• TASK INPUTS:

###

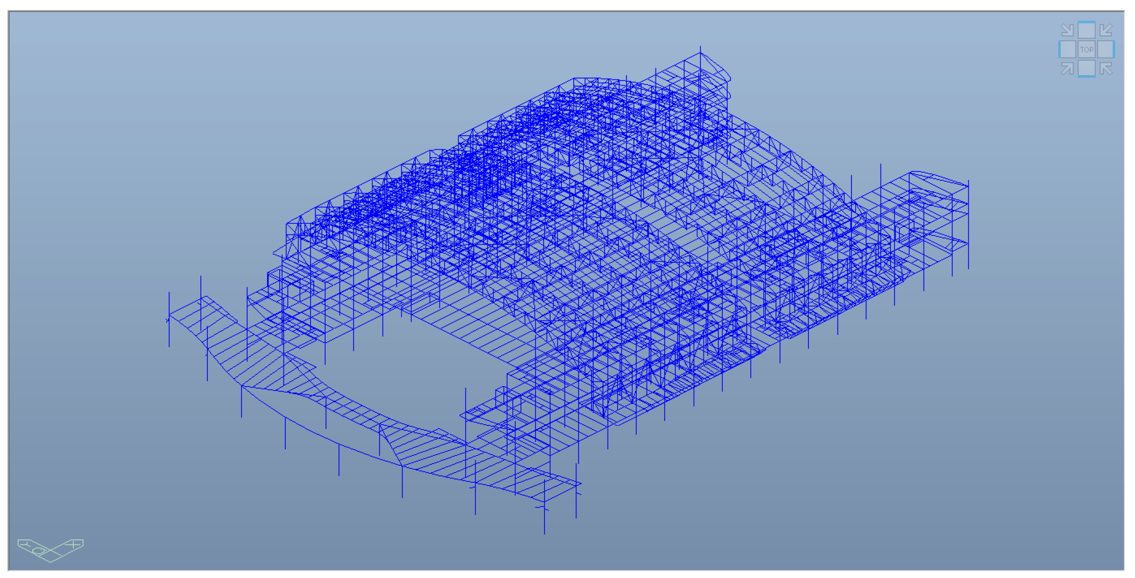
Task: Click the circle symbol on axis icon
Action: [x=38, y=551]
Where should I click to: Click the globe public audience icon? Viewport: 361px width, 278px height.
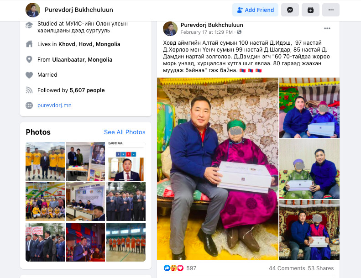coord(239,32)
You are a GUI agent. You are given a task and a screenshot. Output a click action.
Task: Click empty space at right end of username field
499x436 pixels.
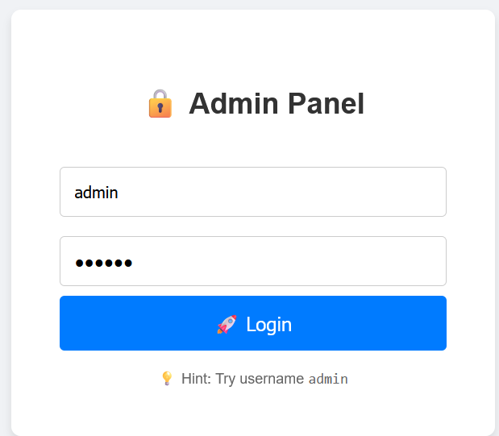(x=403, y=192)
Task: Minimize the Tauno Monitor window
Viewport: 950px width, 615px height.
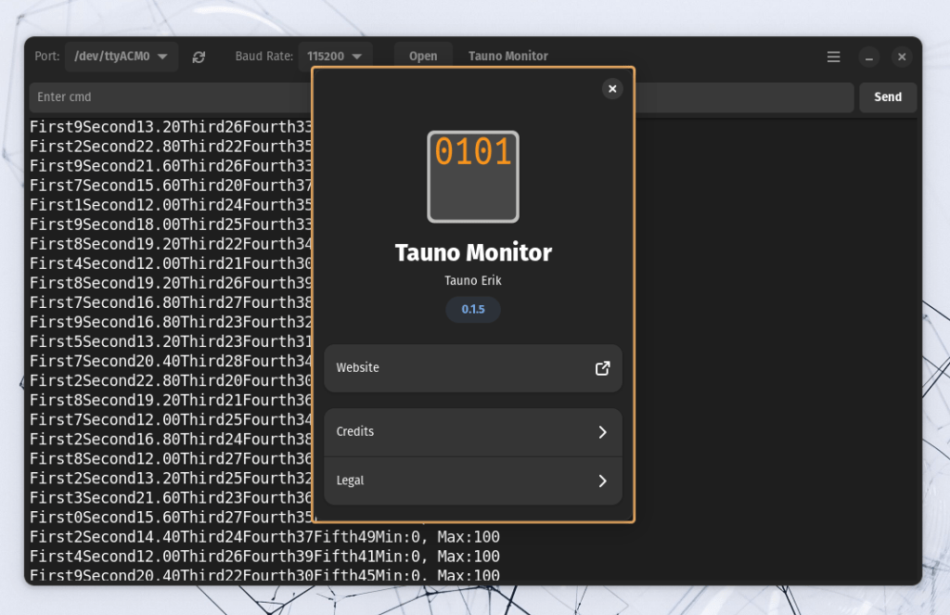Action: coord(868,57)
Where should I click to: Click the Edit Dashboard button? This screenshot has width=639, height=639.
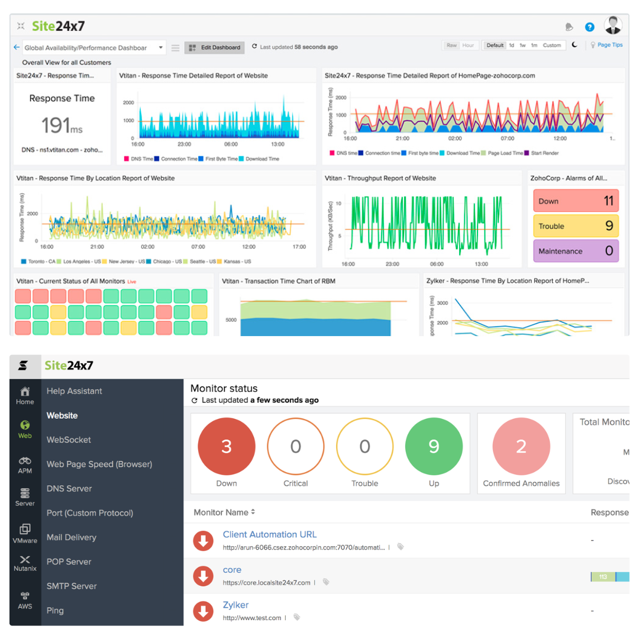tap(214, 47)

###

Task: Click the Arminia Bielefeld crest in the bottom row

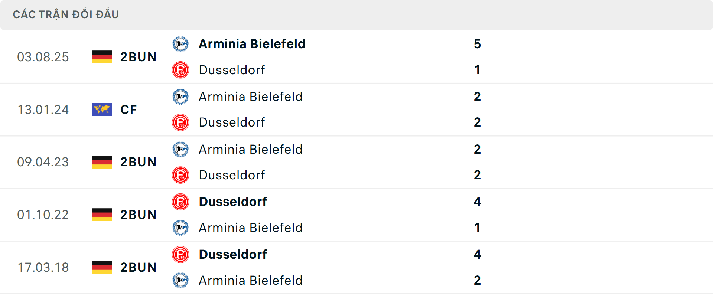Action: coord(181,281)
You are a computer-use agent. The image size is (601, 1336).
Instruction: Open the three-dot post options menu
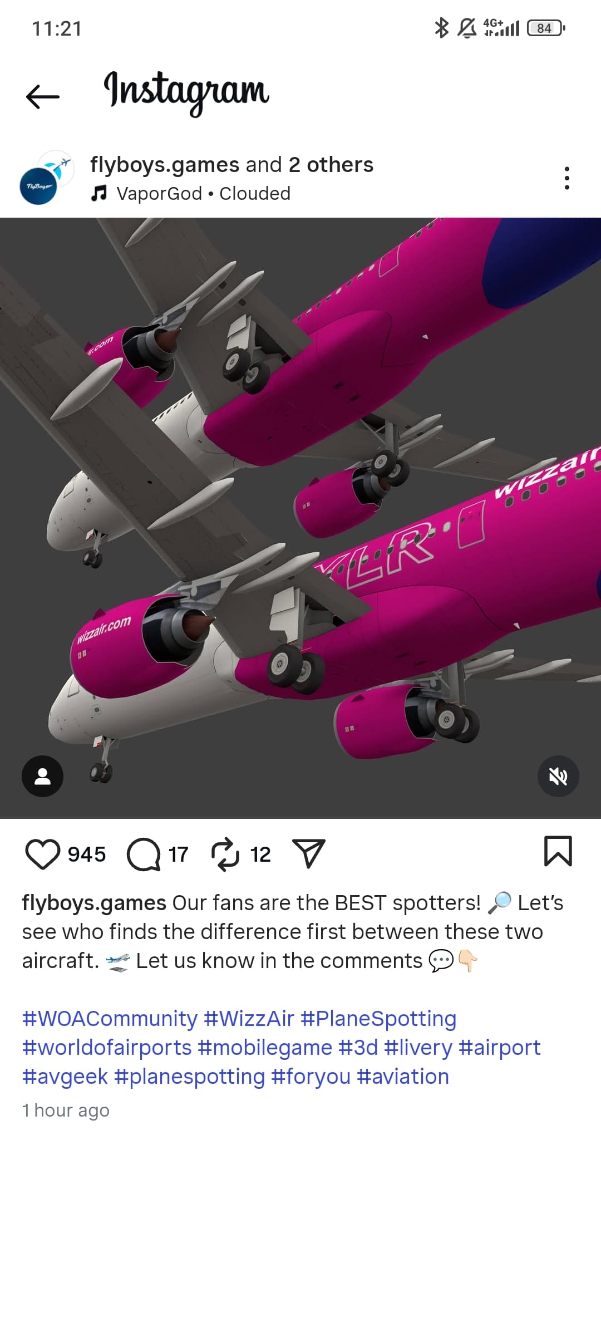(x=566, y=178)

###

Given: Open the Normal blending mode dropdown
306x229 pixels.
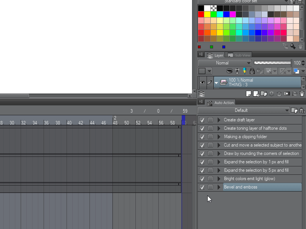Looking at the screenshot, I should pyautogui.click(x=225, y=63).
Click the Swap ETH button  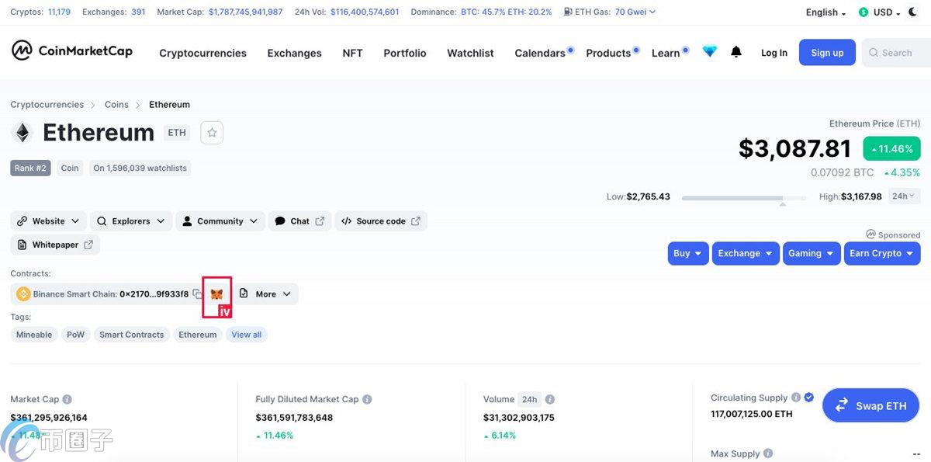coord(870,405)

###

• PROBLEM DETAILS: Check the data above and report how many lines include the word "agent", using a bare number.

• REPLY TO THE EXERCISE: 2